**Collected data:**
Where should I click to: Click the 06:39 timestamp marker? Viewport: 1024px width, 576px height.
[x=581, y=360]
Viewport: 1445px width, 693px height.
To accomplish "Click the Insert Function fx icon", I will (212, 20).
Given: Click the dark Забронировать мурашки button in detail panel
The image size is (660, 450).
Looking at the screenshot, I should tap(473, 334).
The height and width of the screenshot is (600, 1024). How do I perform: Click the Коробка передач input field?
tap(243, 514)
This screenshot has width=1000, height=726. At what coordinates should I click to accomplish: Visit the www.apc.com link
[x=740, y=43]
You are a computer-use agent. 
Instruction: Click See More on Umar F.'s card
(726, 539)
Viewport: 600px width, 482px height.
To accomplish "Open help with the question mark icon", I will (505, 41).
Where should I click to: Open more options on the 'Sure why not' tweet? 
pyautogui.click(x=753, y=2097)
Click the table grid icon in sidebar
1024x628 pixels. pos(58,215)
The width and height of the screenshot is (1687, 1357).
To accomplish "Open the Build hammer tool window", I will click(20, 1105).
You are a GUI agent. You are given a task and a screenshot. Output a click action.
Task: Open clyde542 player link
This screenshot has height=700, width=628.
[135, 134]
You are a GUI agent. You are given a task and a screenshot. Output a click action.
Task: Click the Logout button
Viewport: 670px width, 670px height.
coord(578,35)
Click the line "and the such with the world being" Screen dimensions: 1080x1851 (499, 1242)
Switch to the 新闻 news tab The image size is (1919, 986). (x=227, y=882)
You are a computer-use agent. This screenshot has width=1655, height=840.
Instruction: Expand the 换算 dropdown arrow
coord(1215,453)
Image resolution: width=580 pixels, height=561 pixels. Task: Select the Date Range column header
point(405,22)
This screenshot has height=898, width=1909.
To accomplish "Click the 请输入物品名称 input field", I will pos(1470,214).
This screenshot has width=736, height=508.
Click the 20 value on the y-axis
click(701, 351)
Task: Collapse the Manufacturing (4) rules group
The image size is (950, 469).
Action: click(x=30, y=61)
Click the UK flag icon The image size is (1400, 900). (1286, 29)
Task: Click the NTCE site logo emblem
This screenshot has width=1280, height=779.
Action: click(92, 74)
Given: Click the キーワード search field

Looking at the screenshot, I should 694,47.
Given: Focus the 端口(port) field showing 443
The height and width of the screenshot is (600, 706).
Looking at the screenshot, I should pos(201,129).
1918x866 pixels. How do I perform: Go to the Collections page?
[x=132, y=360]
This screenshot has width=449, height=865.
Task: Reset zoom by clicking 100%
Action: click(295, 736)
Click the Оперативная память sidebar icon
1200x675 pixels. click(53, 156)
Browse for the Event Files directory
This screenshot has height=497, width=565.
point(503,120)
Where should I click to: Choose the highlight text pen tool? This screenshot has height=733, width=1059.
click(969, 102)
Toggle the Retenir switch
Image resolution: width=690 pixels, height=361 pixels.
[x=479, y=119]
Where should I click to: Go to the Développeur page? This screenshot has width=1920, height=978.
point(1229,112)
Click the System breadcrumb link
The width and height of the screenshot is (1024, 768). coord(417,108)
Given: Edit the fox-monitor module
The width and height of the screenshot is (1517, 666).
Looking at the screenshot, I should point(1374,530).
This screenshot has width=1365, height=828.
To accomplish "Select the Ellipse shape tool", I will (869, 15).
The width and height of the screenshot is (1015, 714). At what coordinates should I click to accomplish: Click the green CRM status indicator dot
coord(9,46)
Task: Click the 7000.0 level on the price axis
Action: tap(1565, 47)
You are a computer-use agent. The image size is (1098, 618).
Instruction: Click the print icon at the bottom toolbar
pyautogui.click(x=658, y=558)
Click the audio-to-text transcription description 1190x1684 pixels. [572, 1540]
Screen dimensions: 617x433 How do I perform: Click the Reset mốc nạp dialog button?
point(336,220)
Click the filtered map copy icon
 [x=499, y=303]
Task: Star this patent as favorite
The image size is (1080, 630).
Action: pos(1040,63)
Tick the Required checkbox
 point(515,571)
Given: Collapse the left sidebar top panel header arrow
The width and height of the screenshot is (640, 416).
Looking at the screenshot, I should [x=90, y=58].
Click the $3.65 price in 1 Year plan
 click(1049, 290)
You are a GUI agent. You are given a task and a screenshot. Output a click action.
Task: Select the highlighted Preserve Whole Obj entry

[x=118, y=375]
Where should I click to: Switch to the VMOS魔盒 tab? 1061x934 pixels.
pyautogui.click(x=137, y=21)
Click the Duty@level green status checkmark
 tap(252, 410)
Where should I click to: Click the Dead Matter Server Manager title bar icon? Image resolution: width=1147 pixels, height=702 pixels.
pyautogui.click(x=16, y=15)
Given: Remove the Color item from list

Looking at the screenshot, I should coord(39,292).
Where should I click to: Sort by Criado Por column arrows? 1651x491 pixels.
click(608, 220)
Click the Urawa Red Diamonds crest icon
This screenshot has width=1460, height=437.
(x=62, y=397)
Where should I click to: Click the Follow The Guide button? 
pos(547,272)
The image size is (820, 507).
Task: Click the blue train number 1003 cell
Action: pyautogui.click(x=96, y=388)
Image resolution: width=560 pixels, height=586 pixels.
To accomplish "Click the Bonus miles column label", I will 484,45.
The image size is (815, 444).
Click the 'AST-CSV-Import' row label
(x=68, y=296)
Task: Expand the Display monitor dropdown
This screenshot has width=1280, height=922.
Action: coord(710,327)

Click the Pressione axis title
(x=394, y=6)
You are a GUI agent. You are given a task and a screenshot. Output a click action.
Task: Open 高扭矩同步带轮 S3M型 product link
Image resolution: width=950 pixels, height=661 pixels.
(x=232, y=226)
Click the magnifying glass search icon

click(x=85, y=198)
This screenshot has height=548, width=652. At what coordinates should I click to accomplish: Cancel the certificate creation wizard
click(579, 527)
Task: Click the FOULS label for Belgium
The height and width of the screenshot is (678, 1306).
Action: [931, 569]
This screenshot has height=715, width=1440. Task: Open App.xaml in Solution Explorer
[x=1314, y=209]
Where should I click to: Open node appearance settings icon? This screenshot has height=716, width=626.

**EXERCISE INSTRUCTIONS:**
Report every line above that has the string "computer" in it.

**ANSWER:**
You are a computer-use agent. 
You are a computer-use agent. This screenshot has width=1655, height=840.
You are a computer-use agent. The image size is (1098, 618).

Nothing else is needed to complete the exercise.